Senators Urge Department of Education to Streamline Student Loan Contracts
WASHINGTON, DC— Senator James Lankford (R-OK) and Senator Jeanne Shaheen (D-NH) today urged the U.S. Department of Education to remove the limitations for Not-for-Profit (NFP) organizations servicing federal student loans, to better streamline the program.
In a letter to Secretary Duncan, the senators referenced the recent hearing in the Senate Appropriations Committee. They reiterated their expectation, based on Secretary Duncan’s recent testimony, that the department will reexamine and eliminate the current 25 percent limitation of NFP loan allocations, and allow the loan servicers to compete equally and receive loan allocations in accordance with their performance.
“We are asking the Department of Education to keep their word when they evaluate how student loans are distributed to the loan contract servicers,” said Lankford. “Our main focus is to ensure the six NFPs nationally, including one in Oklahoma, aren’t treated any differently from the rest of the loan servicers. The allocations should reflect performance, not be subject to arbitrary limitations.”
In the Consolidated Appropriations Act, 2014, Congress directed the Secretary of Education to report to Congress on it’s plan to streamline the metrics used to measure NFP and Title IV Additional Servicers (TIVAs) to ensure consistency across all loan contracts. Although the NFPs and TIVAs were held equally accountable in their 2015 loan allocations, NFPs were only allocated 25% of new borrower accounts.

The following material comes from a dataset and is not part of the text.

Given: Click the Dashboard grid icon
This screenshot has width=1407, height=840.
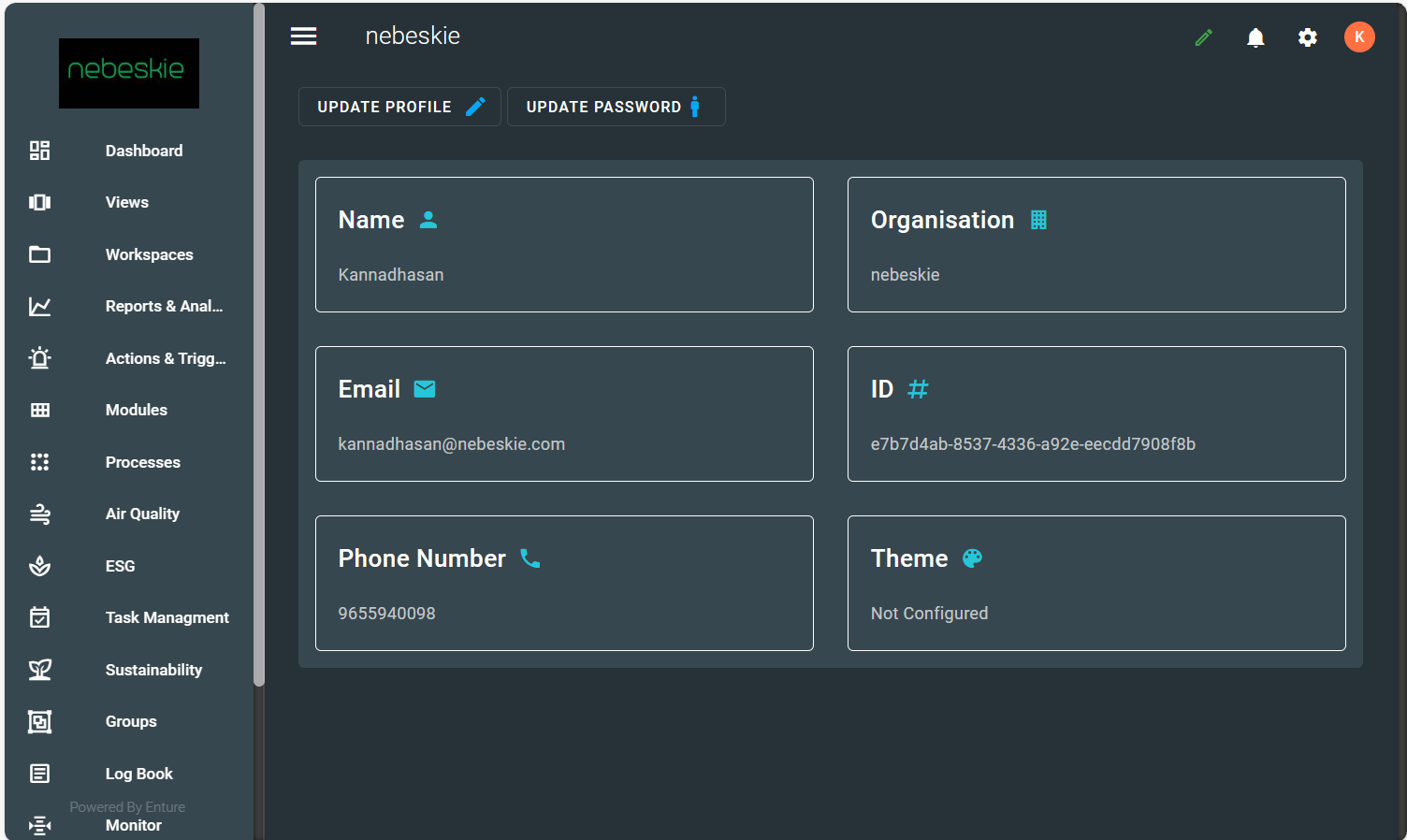Looking at the screenshot, I should click(x=39, y=151).
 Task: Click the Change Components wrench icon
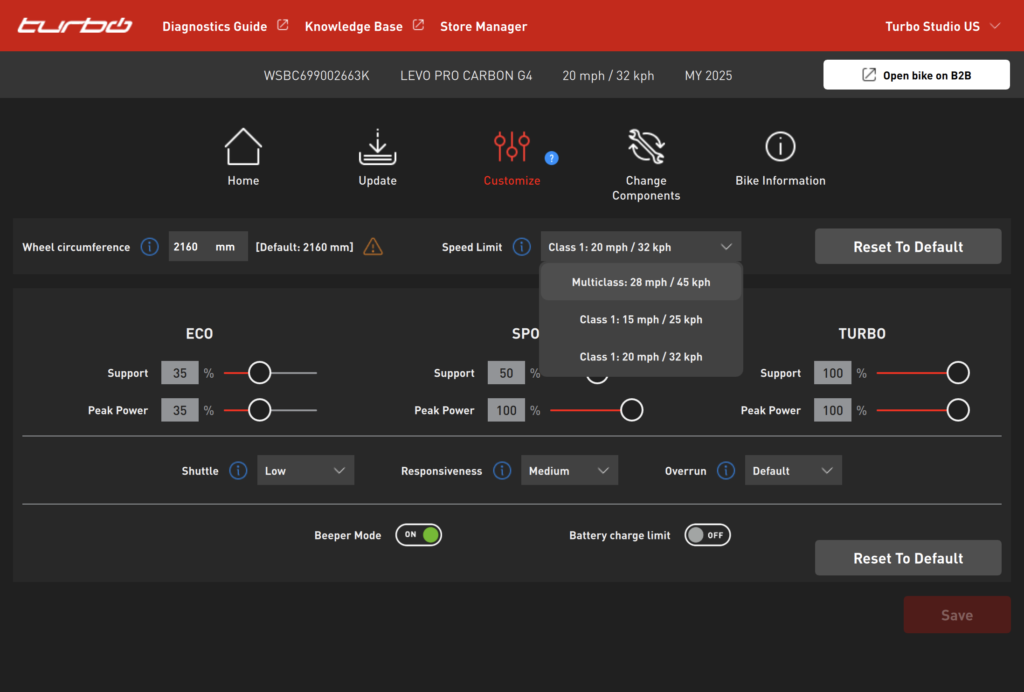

TIVAs and NFPs manage and administer millions of federal student loan accounts every year. They act as advisors for borrowers and assist with resources and benefits to better manage their federal student loan obligations. They are the customer servicer link for all student loans provided through the Federal Student Aid program from the Department of Education.
Joining Lankford were Senators Jeanne Shaheen (D-NH), Chuck Grassley (R-IA), Patrick Leahy (D-VT), Bernard Sanders (I-VT), Mike Lee (R-UT), Lisa Murkowski (R-AK), James Inhofe (R-OK), Claire McCaskill (D-MO), Kelly Ayotte (R-NH) and Orrin Hatch (R-UT).
In 2014, NFPs were only allocated 3 million of the nearly 25 million student loan borrower accounts.
A PDF of the letter is available here, and the full text is below.
The Honorable Arne Duncan
U.S. Department of Education
400 Maryland Ave, SW
Washington, DC 20202
Dear Secretary Duncan:
We are writing to reiterate our expectation and understanding, based on your recent testimony before the Senate Appropriations Committee, that the U.S. Department of Education will allocate new student loan servicing contracts based strictly on the performance metrics developed by the Department to evaluate federal loan servicers. As the Department undertakes its reexamination of the percentage of new loan volume allocated to servicers for the 2015-16 academic year, we strongly encourage you to eliminate the 25 percent limitation on Not-for-Profit (NFP) servicer allocations, and allow NFP servicers to compete equally and receive allocations in accordance with their performance.
During the 2014-15 academic year, the seven NFP student loan servicers are only allowed to compete for 25 percent of new loan allocations available on or after January 1, 2015, with the remaining 75 percent being allocated to the four Title IV Additional Servicers. According to the Department’s own metrics to determine servicer performance, the NFP servicers outperform the Title IV Additional Servicers in almost every category.
We appreciated your willingness to engage on the issue of federal student loan servicing and the importance we place in allowing NFP servicers to compete fairly for new loan volume when you appeared before the Senate Appropriations Committee in April. We were encouraged by your response that the Department will undertake reallocations based “strictly on performance,” and therefore expect that the Department will eliminate the cap on NFP servicer allocations and allow all servicers to compete equally for the 2015-16 academic year.
Basing the allocation of loans on measured performance criteria is an important step that will further the Department’s responsibility to ensure borrowers receive high-quality service. We look forward to your response.